=== Given text ===
American judge (1852–1933)

Owen Pierce Thompson (February 3, 1852 – August 30, 1933) was a judge of the Seventh Judicial District of Illinois and a delegate to the 1904 Democratic National Convention. He also served on the Illinois State Utilities Commission.

==Biography==
Thompson was born in Morgan County, Illinois, on February 3, 1852, the eighth and youngest child of James B. Thompson and Mary Meguier. He attended the local schools, the completed the course of instruction for schoolteachers at Illinois Normal Institute in Normal, Illinois.
=== Entries supplied ===
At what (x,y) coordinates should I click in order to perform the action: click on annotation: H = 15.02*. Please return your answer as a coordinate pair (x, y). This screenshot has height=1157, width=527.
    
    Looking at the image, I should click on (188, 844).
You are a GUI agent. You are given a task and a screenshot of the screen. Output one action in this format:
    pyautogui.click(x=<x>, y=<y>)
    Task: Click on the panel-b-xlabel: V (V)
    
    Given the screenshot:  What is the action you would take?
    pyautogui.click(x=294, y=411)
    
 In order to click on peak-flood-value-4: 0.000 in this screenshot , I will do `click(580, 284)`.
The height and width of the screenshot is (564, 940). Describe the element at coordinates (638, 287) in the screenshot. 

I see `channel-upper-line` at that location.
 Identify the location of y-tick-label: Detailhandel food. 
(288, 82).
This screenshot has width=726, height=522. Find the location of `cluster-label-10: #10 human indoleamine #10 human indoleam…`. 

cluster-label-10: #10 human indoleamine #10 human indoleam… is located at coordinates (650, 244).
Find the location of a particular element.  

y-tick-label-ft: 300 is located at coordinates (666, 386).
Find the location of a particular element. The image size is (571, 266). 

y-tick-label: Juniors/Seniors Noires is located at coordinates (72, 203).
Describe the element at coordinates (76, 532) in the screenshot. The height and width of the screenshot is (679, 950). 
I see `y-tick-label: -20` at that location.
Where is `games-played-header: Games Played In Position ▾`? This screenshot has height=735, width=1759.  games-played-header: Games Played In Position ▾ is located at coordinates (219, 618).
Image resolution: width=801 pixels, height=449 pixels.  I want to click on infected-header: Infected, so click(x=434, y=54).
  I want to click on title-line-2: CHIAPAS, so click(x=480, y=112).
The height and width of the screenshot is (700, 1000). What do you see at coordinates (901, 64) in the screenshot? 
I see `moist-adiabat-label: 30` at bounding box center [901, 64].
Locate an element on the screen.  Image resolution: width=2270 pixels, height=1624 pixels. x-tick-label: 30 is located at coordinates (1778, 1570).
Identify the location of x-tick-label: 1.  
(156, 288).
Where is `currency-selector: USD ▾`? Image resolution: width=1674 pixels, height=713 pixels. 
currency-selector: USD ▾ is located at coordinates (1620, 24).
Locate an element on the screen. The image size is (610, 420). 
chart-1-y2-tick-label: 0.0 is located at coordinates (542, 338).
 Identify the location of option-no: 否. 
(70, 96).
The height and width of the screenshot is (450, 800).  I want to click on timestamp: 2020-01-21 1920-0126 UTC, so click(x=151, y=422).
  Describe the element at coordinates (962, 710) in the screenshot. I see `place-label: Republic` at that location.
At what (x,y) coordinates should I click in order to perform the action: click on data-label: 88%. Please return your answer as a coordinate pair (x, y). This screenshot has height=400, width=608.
===
Things to do:
(a) According to the text on Owen Pierce Thompson, in which Illinois county was he born?
(b) Continue the text on Owen Pierce Thompson from where it stops.
These entries aren't needed for anything that follows.

Expected responses:
(a) Morgan County, Illinois.

(b)
After receiving his teaching qualification, Thompson taught school for four years. He then began attendance at Albany Law School, from which he graduated in 1876. He was admitted to the bar and settled in Jacksonville, Illinois, where he began a practice. In 1886, Thompson was elected judge of Morgan County, Illinois, and he was reelected in 1890. In 1897, Thompson was elected judge of the Seventh Judicial District. He served until 1912, when he resigned to accept appointment to the Illinois Commerce Commission.

Thompson died in Jacksonville on August 30, 1933. He was buried at Diamond Grove Cemetery in Jacksonville.

==Family==
In 1883, Thompson married Elizabeth Ruddick of Jacksonville. They were the parents of three children: Mary, Paul, and Irene.